= Stanisław Pietruski =

Polish zoologist and horticulturist (1811 – 1874)

Stanisław Konstanty Pietruski (11 March 1811 – 28 January 1874) was a Polish zoologist and horticulturist who studied the fauna of the Carpathian region and founded the first private zoological garden in his estate in Podhorodce (Skolew region) in 1833.

== Life and work ==
Pietruski was born in Podhorodce in a family of nobility, his father Kazimierz was from the Starykoń family while his mother Karolina Chojecka was from the Lubicz family. He studied natural sciences at the University of Lviv from 1828, studying under Aleksander Zawadzki. He then went to study in Germany and returned to his estate where he studied animal behaviour. In 1833, he began a zoo containing about 500 species, mainly from Poland but also from further off. It was considered one of the largest private zoos of the time.

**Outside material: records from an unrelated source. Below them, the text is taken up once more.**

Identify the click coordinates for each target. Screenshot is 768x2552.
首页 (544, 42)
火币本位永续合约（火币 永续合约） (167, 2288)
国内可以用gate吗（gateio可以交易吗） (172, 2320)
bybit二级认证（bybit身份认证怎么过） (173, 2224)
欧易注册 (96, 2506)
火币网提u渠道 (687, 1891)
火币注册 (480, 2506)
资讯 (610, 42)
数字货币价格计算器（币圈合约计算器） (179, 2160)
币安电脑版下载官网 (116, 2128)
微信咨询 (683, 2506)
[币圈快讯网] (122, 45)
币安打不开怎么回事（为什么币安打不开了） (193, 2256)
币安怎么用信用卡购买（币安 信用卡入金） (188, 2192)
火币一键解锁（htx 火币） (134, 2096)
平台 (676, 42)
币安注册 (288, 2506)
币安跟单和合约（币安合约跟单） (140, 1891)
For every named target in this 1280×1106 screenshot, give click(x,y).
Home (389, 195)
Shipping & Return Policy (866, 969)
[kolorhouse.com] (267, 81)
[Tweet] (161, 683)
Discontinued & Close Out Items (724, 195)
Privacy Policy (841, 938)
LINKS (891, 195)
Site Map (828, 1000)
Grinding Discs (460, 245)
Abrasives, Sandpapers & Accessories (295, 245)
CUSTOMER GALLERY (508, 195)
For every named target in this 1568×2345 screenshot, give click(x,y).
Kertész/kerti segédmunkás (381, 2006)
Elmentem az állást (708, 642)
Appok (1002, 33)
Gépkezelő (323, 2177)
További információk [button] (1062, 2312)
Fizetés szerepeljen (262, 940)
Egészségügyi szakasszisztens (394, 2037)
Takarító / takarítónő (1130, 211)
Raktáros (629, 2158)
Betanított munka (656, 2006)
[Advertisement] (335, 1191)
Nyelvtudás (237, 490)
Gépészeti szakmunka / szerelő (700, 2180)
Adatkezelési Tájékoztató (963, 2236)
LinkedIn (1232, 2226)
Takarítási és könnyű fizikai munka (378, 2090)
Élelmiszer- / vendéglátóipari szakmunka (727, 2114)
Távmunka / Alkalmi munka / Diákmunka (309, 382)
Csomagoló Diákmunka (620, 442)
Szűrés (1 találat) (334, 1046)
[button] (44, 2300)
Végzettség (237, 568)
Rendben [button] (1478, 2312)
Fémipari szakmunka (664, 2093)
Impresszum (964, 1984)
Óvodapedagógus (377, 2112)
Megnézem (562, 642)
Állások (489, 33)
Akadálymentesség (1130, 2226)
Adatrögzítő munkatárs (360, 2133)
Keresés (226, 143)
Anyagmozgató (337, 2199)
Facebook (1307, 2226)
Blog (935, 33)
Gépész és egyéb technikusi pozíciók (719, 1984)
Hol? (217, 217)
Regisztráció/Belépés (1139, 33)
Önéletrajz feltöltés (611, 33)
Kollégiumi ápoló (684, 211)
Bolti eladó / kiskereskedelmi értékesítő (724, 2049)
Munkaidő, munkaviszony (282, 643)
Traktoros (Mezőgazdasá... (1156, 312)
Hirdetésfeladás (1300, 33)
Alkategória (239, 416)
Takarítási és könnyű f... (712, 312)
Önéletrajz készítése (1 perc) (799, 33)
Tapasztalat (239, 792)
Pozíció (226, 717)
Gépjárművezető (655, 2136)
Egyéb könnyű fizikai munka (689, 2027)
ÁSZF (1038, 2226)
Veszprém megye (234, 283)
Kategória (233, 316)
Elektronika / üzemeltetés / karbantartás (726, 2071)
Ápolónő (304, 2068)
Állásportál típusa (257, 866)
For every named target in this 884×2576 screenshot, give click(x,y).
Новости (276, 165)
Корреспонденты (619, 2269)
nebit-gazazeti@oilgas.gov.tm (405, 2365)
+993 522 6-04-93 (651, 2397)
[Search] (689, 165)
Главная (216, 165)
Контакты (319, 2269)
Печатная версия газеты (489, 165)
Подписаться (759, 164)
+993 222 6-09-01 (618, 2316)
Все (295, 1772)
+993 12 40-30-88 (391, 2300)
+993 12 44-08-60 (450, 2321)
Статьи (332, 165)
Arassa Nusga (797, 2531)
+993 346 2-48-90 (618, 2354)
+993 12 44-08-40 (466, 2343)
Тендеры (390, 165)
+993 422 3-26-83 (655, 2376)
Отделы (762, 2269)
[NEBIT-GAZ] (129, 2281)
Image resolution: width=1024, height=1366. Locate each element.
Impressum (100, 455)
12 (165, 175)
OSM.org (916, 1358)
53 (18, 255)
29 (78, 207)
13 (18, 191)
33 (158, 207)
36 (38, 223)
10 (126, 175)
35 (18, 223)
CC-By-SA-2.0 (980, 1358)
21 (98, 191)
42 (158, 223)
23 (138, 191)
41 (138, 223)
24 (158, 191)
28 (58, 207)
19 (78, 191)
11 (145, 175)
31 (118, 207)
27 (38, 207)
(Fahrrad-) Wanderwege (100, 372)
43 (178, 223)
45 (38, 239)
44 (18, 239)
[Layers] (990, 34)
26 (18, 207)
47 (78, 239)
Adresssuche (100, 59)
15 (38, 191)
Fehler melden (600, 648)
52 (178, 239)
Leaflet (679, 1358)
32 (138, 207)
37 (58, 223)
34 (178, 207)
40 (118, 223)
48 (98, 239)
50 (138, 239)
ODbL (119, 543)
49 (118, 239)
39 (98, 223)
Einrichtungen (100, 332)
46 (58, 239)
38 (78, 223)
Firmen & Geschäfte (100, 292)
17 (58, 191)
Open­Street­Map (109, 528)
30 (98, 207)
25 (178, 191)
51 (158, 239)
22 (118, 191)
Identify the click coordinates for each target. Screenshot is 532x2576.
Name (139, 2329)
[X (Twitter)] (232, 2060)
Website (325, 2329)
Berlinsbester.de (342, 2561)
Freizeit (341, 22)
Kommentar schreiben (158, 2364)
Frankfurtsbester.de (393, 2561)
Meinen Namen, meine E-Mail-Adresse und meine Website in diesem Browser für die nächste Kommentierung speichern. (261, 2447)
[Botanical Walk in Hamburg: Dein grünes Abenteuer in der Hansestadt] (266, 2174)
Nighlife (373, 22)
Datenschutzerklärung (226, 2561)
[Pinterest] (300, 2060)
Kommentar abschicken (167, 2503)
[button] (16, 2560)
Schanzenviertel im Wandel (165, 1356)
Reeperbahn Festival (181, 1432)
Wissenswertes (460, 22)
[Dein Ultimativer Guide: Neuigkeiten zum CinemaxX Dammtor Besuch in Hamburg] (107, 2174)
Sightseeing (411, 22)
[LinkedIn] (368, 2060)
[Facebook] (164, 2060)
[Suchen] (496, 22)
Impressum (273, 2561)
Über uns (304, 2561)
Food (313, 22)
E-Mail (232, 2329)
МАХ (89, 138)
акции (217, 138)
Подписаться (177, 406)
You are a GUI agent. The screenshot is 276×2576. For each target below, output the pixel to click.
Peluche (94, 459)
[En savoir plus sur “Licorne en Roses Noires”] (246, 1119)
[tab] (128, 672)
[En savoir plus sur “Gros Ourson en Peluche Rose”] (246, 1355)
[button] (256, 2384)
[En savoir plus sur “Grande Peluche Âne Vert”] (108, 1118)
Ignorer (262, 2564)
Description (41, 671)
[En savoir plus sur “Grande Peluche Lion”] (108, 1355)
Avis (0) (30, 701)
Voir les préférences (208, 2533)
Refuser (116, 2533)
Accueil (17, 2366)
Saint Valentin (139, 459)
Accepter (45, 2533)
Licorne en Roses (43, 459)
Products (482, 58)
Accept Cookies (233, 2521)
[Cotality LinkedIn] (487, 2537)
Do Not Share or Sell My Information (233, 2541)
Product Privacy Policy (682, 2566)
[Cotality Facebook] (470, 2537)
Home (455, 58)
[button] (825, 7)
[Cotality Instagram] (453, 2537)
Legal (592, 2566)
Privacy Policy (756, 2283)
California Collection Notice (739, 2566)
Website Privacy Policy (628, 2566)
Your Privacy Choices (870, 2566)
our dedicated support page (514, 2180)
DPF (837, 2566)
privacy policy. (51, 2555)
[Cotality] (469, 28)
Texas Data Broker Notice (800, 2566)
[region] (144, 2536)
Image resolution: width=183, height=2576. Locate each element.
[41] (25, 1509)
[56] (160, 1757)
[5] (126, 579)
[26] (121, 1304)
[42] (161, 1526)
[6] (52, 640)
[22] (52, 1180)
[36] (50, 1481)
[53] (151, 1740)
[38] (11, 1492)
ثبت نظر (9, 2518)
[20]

A fire in 1848 destroyed his zoo after which he spent time in horticulture in his estate. He also took an interest in the fishes and insects of the Galician region. He corresponded widely with other zoologists in Europe including Alfred Brehm, Lorenz Oken, Rudolf Kner and Maksymilian Nowicki. He lived towards the end of his life at his sister's estate in Podhajecki.